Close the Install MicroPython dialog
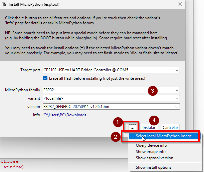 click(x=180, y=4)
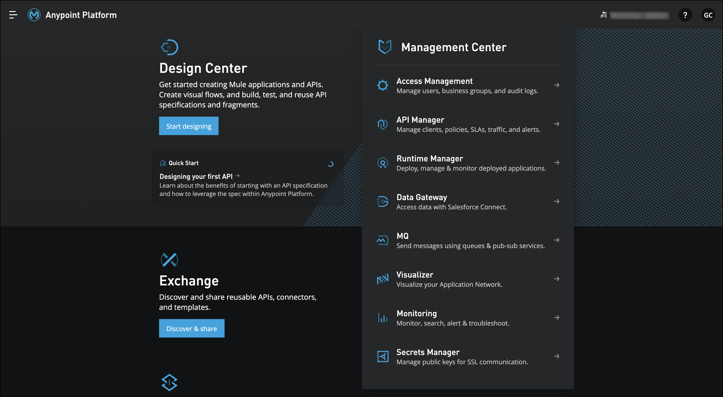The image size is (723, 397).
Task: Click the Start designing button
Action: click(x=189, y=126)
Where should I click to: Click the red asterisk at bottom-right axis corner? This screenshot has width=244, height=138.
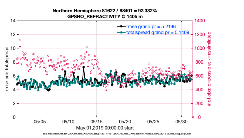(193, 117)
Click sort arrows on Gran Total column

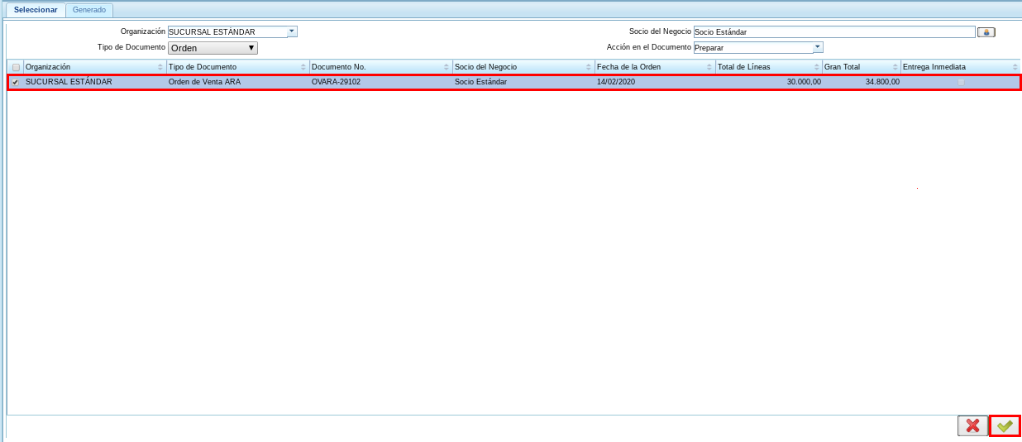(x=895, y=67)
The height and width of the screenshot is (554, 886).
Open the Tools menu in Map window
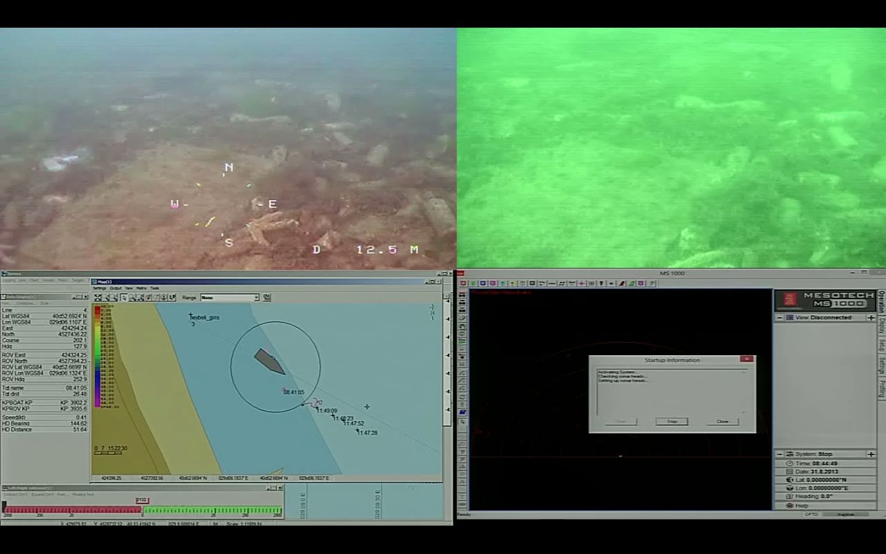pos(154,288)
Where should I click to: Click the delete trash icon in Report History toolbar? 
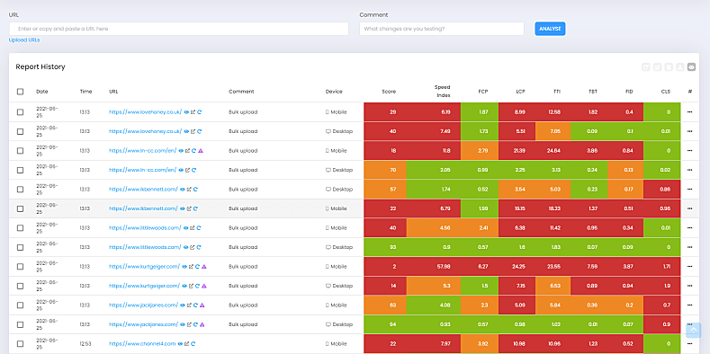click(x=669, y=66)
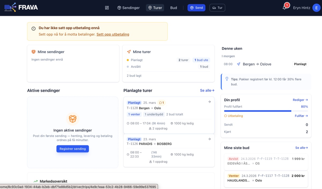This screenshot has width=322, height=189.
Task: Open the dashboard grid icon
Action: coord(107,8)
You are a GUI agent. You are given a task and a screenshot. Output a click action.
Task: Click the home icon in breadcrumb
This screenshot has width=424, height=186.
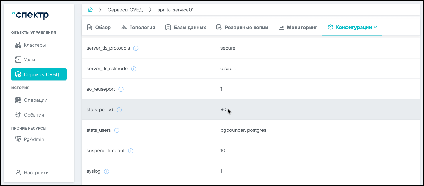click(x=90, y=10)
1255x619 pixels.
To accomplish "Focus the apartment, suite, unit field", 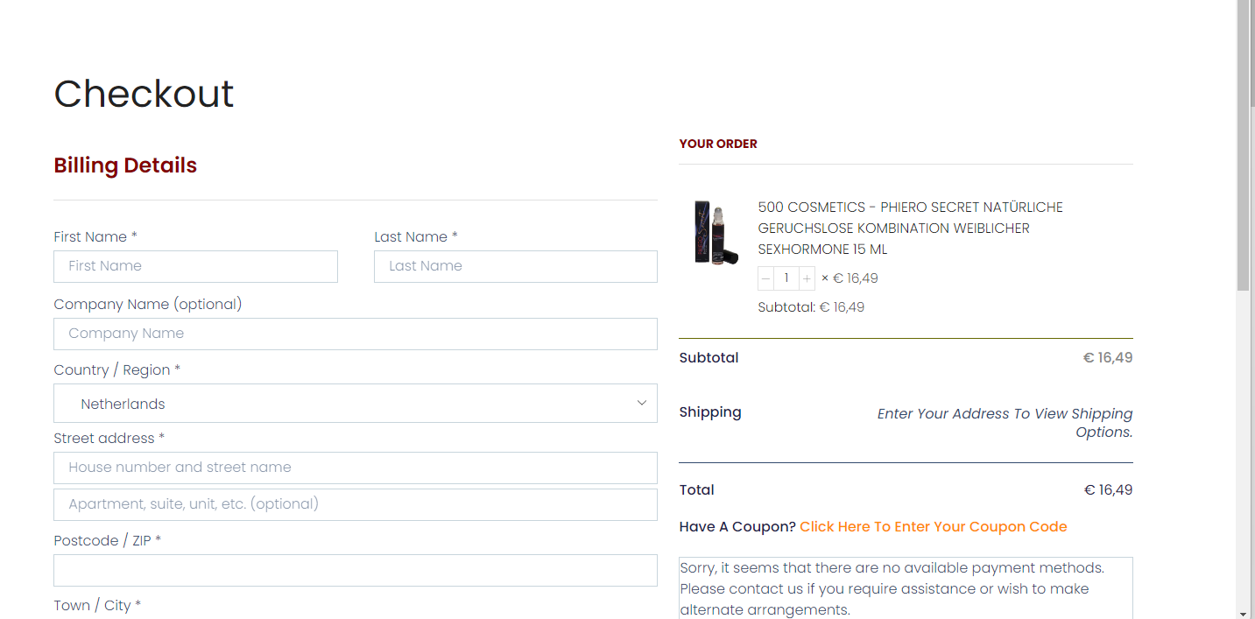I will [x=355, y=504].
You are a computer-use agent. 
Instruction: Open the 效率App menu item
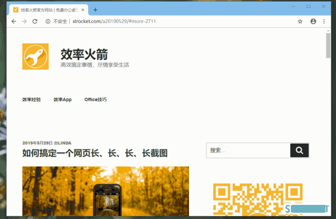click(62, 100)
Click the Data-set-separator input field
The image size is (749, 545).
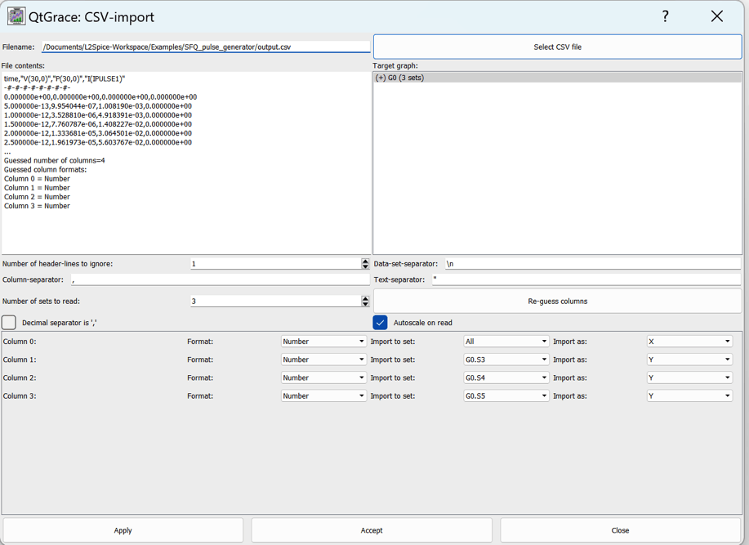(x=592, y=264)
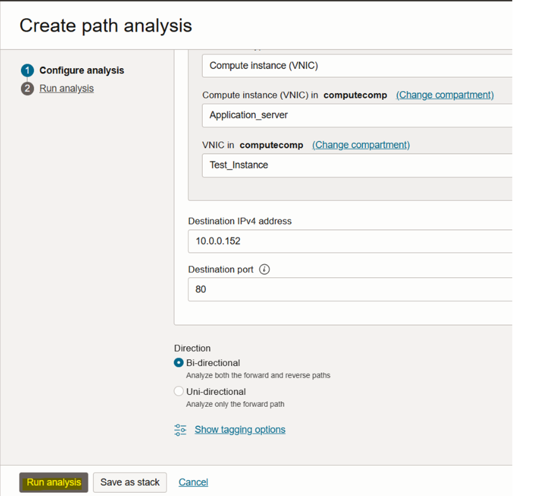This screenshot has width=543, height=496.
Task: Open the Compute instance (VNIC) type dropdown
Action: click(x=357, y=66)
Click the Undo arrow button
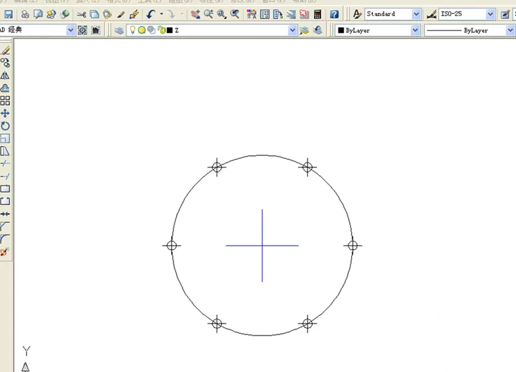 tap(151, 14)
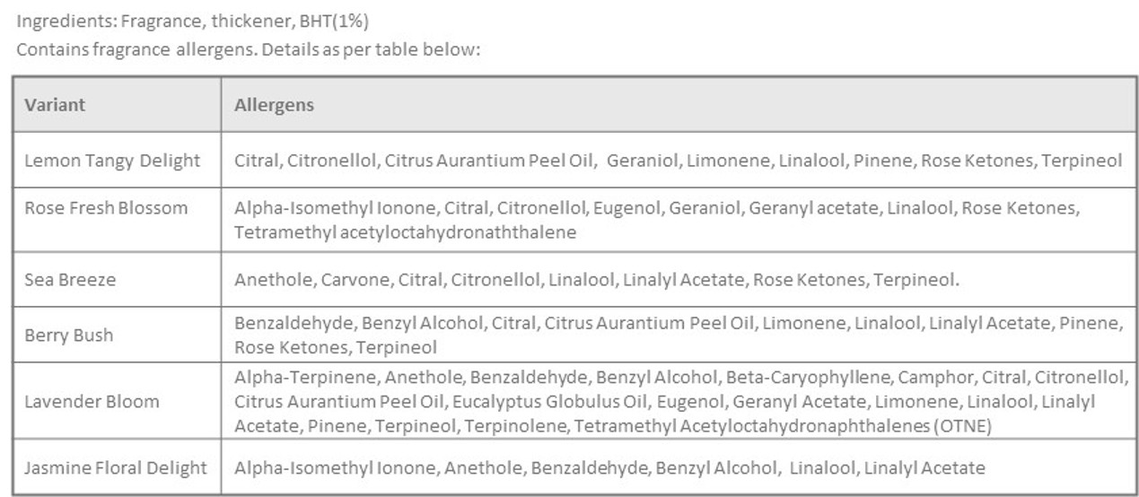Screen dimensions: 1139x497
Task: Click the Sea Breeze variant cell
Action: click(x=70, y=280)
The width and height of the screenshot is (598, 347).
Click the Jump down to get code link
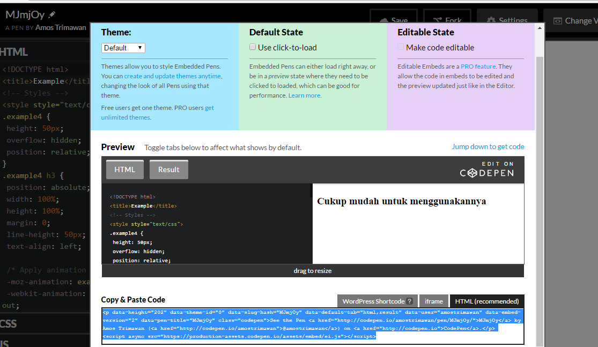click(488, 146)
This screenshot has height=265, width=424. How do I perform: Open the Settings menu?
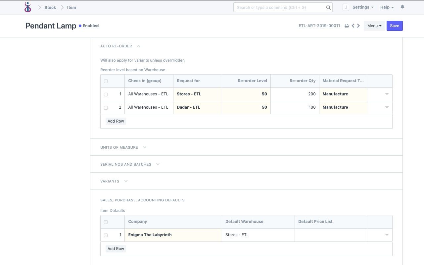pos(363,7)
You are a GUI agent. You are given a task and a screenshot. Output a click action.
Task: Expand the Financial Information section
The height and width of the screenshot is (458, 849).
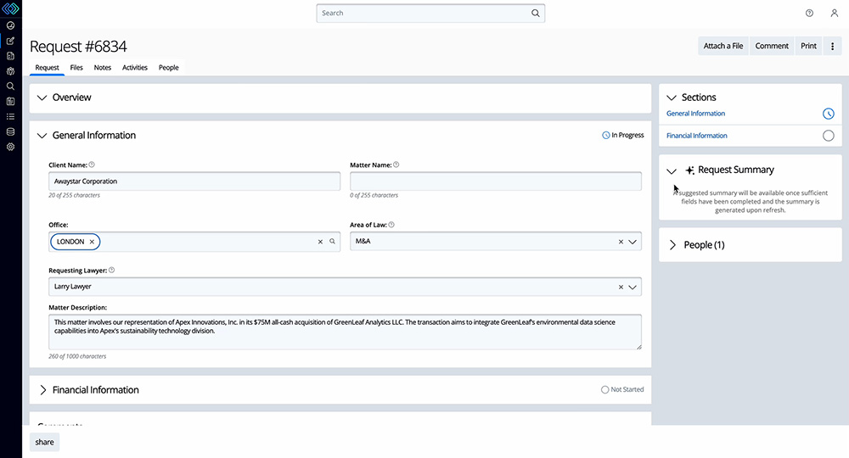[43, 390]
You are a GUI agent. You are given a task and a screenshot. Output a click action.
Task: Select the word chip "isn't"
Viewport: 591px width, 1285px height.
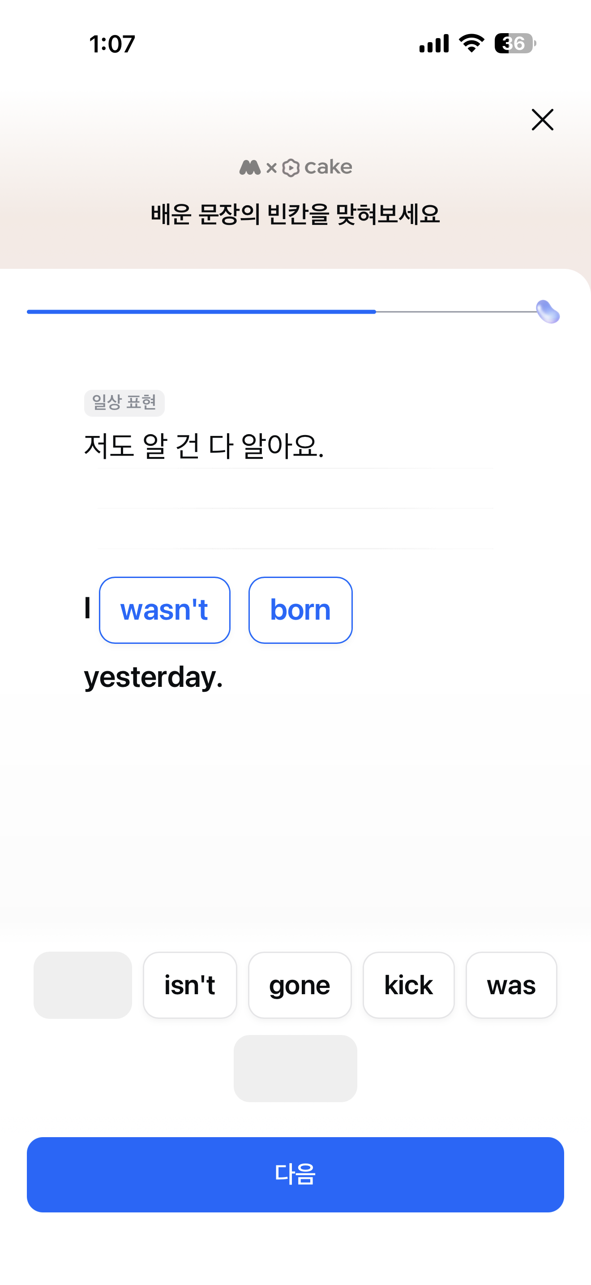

▶ _Work order_:
The reply should hold only the lines running from the top of the records to the line containing "The height and width of the screenshot is (554, 886).", both included, copied exactly with no pictures.

▶ _Exercise answer_:
Close the Install MicroPython dialog
 click(x=180, y=4)
The image size is (723, 397).
Task: Click the Start designing button
Action: click(x=189, y=126)
Where should I click to: Click the red asterisk at bottom-right axis corner? This screenshot has width=244, height=138.
(193, 117)
Click sort arrows on Gran Total column

(x=895, y=67)
The height and width of the screenshot is (554, 886).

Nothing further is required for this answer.